_Assignment_
Please restate each entry exactly, without skipping any.

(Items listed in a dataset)
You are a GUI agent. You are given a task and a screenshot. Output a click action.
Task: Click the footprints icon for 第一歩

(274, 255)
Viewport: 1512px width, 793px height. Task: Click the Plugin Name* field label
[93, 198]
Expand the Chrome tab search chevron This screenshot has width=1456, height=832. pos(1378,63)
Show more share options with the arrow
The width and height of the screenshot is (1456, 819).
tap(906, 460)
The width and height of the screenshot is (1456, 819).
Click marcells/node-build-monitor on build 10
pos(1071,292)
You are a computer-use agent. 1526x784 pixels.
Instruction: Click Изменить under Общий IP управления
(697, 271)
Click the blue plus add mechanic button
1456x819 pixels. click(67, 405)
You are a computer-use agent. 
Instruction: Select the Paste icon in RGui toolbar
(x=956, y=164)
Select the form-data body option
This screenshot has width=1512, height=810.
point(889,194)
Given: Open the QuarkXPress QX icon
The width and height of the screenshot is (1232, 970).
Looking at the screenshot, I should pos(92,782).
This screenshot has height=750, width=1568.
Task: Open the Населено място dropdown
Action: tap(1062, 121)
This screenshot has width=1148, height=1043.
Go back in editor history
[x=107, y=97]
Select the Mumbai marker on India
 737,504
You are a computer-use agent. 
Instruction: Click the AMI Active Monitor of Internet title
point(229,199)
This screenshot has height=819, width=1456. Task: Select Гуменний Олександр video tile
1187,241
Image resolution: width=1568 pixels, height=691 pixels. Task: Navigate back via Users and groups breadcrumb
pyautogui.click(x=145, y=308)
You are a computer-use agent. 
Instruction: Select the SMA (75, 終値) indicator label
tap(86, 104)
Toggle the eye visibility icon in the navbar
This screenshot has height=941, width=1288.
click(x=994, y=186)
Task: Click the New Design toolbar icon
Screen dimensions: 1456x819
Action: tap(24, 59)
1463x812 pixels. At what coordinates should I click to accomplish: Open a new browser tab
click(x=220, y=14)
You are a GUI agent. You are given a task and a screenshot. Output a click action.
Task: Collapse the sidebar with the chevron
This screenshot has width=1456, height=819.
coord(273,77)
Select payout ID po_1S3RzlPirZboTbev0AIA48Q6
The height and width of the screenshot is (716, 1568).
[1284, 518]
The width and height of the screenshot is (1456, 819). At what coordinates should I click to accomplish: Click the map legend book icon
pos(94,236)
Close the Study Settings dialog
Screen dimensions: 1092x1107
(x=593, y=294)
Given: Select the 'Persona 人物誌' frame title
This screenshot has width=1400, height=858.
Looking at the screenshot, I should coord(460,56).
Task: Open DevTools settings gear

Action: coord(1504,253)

_Solution for this problem_
You are a GUI agent. You are given a task and a screenshot. Output a click action.
Task: Click the footprints icon for 第一歩

(274, 255)
Viewport: 1512px width, 793px height. Task: Click the Plugin Name* field label
[93, 198]
Expand the Chrome tab search chevron This screenshot has width=1456, height=832. pos(1378,63)
Show more share options with the arrow
The width and height of the screenshot is (1456, 819).
tap(906, 460)
The width and height of the screenshot is (1456, 819).
Click marcells/node-build-monitor on build 10
pos(1071,292)
You are a computer-use agent. 1526x784 pixels.
Instruction: Click Изменить under Общий IP управления
(697, 271)
Click the blue plus add mechanic button
1456x819 pixels. click(67, 405)
You are a computer-use agent. 
Instruction: Select the Paste icon in RGui toolbar
(x=956, y=164)
Select the form-data body option
This screenshot has width=1512, height=810.
point(889,194)
Given: Open the QuarkXPress QX icon
The width and height of the screenshot is (1232, 970).
Looking at the screenshot, I should pos(92,782).
This screenshot has height=750, width=1568.
Task: Open the Населено място dropdown
Action: tap(1062, 121)
This screenshot has width=1148, height=1043.
Go back in editor history
[x=107, y=97]
Select the Mumbai marker on India
 737,504
You are a computer-use agent. 
Instruction: Click the AMI Active Monitor of Internet title
point(229,199)
This screenshot has height=819, width=1456. Task: Select Гуменний Олександр video tile
1187,241
Image resolution: width=1568 pixels, height=691 pixels. Task: Navigate back via Users and groups breadcrumb
pyautogui.click(x=145, y=308)
You are a computer-use agent. 
Instruction: Select the SMA (75, 終値) indicator label
tap(86, 104)
Toggle the eye visibility icon in the navbar
This screenshot has height=941, width=1288.
click(x=994, y=186)
Task: Click the New Design toolbar icon
Screen dimensions: 1456x819
Action: tap(24, 59)
1463x812 pixels. At what coordinates should I click to accomplish: Open a new browser tab
click(x=220, y=14)
You are a GUI agent. You are given a task and a screenshot. Output a click action.
Task: Collapse the sidebar with the chevron
This screenshot has width=1456, height=819.
coord(273,77)
Select payout ID po_1S3RzlPirZboTbev0AIA48Q6
The height and width of the screenshot is (716, 1568).
[1284, 518]
The width and height of the screenshot is (1456, 819). At what coordinates should I click to accomplish: Click the map legend book icon
pos(94,236)
Close the Study Settings dialog
Screen dimensions: 1092x1107
(x=593, y=294)
Given: Select the 'Persona 人物誌' frame title
This screenshot has width=1400, height=858.
Looking at the screenshot, I should coord(460,56).
Task: Open DevTools settings gear

Action: coord(1504,253)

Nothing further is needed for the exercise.